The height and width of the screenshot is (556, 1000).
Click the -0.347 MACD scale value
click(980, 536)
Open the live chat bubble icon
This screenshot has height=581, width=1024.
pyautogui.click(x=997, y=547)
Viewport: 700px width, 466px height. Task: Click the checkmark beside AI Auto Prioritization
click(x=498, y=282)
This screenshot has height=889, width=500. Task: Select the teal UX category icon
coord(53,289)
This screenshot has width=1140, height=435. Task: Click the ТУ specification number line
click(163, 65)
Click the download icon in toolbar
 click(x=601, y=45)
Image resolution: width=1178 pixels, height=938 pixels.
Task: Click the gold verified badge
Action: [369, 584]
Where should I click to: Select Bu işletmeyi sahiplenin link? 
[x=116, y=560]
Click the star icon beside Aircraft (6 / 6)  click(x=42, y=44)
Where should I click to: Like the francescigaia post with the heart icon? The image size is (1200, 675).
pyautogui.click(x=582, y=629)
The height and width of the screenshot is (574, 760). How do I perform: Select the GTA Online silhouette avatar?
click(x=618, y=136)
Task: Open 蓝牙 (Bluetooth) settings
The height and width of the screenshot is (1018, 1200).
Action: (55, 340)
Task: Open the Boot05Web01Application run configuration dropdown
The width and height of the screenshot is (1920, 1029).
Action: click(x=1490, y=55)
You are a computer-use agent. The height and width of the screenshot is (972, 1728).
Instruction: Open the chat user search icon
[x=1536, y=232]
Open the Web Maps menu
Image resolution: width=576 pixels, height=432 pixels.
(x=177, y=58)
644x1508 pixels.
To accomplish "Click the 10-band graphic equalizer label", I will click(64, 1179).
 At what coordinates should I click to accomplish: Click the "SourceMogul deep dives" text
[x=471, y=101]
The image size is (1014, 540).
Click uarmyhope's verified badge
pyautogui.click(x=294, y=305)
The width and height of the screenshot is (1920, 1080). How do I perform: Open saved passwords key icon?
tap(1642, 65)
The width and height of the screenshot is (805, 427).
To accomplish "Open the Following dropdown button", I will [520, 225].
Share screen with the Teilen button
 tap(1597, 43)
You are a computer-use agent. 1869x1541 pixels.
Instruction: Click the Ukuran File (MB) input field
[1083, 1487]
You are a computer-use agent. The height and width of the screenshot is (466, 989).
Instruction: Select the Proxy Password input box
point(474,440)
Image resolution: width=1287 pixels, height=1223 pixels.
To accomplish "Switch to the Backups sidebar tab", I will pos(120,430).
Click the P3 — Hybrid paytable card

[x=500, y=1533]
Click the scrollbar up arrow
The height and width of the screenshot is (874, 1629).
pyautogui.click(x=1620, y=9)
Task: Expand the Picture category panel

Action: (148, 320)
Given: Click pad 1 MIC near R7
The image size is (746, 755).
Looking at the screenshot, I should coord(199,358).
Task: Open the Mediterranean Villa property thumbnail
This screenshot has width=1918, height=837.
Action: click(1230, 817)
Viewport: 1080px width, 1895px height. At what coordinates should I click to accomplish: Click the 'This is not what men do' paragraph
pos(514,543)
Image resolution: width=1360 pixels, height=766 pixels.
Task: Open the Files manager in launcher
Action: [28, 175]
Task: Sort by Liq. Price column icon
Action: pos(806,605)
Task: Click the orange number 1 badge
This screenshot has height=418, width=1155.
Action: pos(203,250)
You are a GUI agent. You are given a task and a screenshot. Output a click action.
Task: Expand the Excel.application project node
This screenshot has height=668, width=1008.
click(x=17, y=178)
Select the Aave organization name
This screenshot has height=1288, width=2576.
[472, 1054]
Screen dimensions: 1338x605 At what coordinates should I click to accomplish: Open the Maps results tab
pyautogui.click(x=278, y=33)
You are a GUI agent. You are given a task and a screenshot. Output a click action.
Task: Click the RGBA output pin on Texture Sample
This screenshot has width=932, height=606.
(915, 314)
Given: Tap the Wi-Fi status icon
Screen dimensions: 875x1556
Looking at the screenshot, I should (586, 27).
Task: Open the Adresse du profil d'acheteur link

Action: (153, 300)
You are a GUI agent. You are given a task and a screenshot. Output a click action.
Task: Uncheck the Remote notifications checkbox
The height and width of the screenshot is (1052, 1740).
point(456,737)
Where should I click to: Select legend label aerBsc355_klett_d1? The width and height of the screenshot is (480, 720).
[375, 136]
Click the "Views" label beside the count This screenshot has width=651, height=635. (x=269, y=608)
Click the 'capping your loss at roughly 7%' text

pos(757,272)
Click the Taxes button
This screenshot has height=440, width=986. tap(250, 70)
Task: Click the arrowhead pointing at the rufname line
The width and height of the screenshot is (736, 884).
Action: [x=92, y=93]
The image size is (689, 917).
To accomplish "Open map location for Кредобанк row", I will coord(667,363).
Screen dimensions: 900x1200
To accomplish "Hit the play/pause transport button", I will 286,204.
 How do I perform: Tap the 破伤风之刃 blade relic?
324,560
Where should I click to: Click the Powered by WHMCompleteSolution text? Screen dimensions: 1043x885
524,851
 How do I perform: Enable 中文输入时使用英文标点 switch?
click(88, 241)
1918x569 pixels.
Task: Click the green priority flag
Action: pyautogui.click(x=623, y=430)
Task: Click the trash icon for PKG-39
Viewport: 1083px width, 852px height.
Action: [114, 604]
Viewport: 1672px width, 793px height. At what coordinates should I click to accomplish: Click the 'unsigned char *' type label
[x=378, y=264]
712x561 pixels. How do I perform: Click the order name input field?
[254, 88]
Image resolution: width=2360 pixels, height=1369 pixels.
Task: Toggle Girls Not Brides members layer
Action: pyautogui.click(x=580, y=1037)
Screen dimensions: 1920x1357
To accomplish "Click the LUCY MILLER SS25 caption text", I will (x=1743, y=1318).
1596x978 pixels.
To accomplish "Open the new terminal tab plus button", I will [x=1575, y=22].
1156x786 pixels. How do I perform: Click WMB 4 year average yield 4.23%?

> **WORK TO BE COMPLETED**
Retype all of the lines above exactly as they appear.

> **RESULT OF THIS TASK**
The height and width of the screenshot is (556, 1000).
Click the -0.347 MACD scale value
click(980, 536)
Open the live chat bubble icon
This screenshot has height=581, width=1024.
pyautogui.click(x=997, y=547)
Viewport: 700px width, 466px height. Task: Click the checkmark beside AI Auto Prioritization
click(x=498, y=282)
This screenshot has height=889, width=500. Task: Select the teal UX category icon
coord(53,289)
This screenshot has width=1140, height=435. Task: Click the ТУ specification number line
click(163, 65)
Click the download icon in toolbar
 click(x=601, y=45)
Image resolution: width=1178 pixels, height=938 pixels.
Task: Click the gold verified badge
Action: [369, 584]
Where should I click to: Select Bu işletmeyi sahiplenin link? 
[x=116, y=560]
Click the star icon beside Aircraft (6 / 6)  click(x=42, y=44)
Where should I click to: Like the francescigaia post with the heart icon? The image size is (1200, 675).
pyautogui.click(x=582, y=629)
The height and width of the screenshot is (574, 760). How do I perform: Select the GTA Online silhouette avatar?
click(x=618, y=136)
Task: Open 蓝牙 (Bluetooth) settings
The height and width of the screenshot is (1018, 1200).
Action: (55, 340)
Task: Open the Boot05Web01Application run configuration dropdown
The width and height of the screenshot is (1920, 1029).
Action: click(x=1490, y=55)
You are a computer-use agent. The height and width of the screenshot is (972, 1728).
Instruction: Open the chat user search icon
[x=1536, y=232]
Open the Web Maps menu
Image resolution: width=576 pixels, height=432 pixels.
(x=177, y=58)
644x1508 pixels.
To accomplish "Click the 10-band graphic equalizer label", I will click(64, 1179).
 At what coordinates should I click to accomplish: Click the "SourceMogul deep dives" text
[x=471, y=101]
The image size is (1014, 540).
Click uarmyhope's verified badge
pyautogui.click(x=294, y=305)
The width and height of the screenshot is (1920, 1080). How do I perform: Open saved passwords key icon?
tap(1642, 65)
The width and height of the screenshot is (805, 427).
To accomplish "Open the Following dropdown button", I will [520, 225].
Share screen with the Teilen button
 tap(1597, 43)
You are a computer-use agent. 1869x1541 pixels.
Instruction: Click the Ukuran File (MB) input field
[1083, 1487]
You are a computer-use agent. The height and width of the screenshot is (466, 989).
Instruction: Select the Proxy Password input box
point(474,440)
Image resolution: width=1287 pixels, height=1223 pixels.
To accomplish "Switch to the Backups sidebar tab", I will pos(120,430).
Click the P3 — Hybrid paytable card

[x=500, y=1533]
Click the scrollbar up arrow
The height and width of the screenshot is (874, 1629).
pyautogui.click(x=1620, y=9)
Task: Expand the Picture category panel

Action: (148, 320)
Given: Click pad 1 MIC near R7
The image size is (746, 755).
Looking at the screenshot, I should coord(199,358).
Task: Open the Mediterranean Villa property thumbnail
This screenshot has width=1918, height=837.
Action: click(1230, 817)
Viewport: 1080px width, 1895px height. At what coordinates should I click to accomplish: Click the 'This is not what men do' paragraph
pos(514,543)
Image resolution: width=1360 pixels, height=766 pixels.
Task: Open the Files manager in launcher
Action: [28, 175]
Task: Sort by Liq. Price column icon
Action: pos(806,605)
Task: Click the orange number 1 badge
This screenshot has height=418, width=1155.
Action: pos(203,250)
You are a GUI agent. You are given a task and a screenshot. Output a click action.
Task: Expand the Excel.application project node
This screenshot has height=668, width=1008.
click(x=17, y=178)
Select the Aave organization name
This screenshot has height=1288, width=2576.
[472, 1054]
Screen dimensions: 1338x605 At what coordinates should I click to accomplish: Open the Maps results tab
pyautogui.click(x=278, y=33)
You are a GUI agent. You are given a task and a screenshot. Output a click action.
Task: Click the RGBA output pin on Texture Sample
This screenshot has width=932, height=606.
(915, 314)
Given: Tap the Wi-Fi status icon
Screen dimensions: 875x1556
Looking at the screenshot, I should (586, 27).
Task: Open the Adresse du profil d'acheteur link

Action: (153, 300)
You are a GUI agent. You are given a task and a screenshot. Output a click action.
Task: Uncheck the Remote notifications checkbox
The height and width of the screenshot is (1052, 1740).
point(456,737)
Where should I click to: Select legend label aerBsc355_klett_d1? The width and height of the screenshot is (480, 720).
[375, 136]
Click the "Views" label beside the count This screenshot has width=651, height=635. (x=269, y=608)
Click the 'capping your loss at roughly 7%' text

pos(757,272)
Click the Taxes button
This screenshot has height=440, width=986. tap(250, 70)
Task: Click the arrowhead pointing at the rufname line
The width and height of the screenshot is (736, 884).
Action: [x=92, y=93]
The image size is (689, 917).
To accomplish "Open map location for Кредобанк row", I will coord(667,363).
Screen dimensions: 900x1200
To accomplish "Hit the play/pause transport button", I will 286,204.
 How do I perform: Tap the 破伤风之刃 blade relic?
324,560
Where should I click to: Click the Powered by WHMCompleteSolution text? Screen dimensions: 1043x885
524,851
 How do I perform: Enable 中文输入时使用英文标点 switch?
click(88, 241)
1918x569 pixels.
Task: Click the green priority flag
Action: pyautogui.click(x=623, y=430)
Task: Click the trash icon for PKG-39
Viewport: 1083px width, 852px height.
Action: [114, 604]
Viewport: 1672px width, 793px height. At what coordinates should I click to accomplish: Click the 'unsigned char *' type label
[x=378, y=264]
712x561 pixels. How do I perform: Click the order name input field?
[254, 88]
Image resolution: width=2360 pixels, height=1369 pixels.
Task: Toggle Girls Not Brides members layer
Action: pyautogui.click(x=580, y=1037)
Screen dimensions: 1920x1357
To accomplish "Click the LUCY MILLER SS25 caption text", I will (x=1743, y=1318).
1596x978 pixels.
To accomplish "Open the new terminal tab plus button", I will [x=1575, y=22].
1156x786 pixels. How do I perform: Click WMB 4 year average yield 4.23%?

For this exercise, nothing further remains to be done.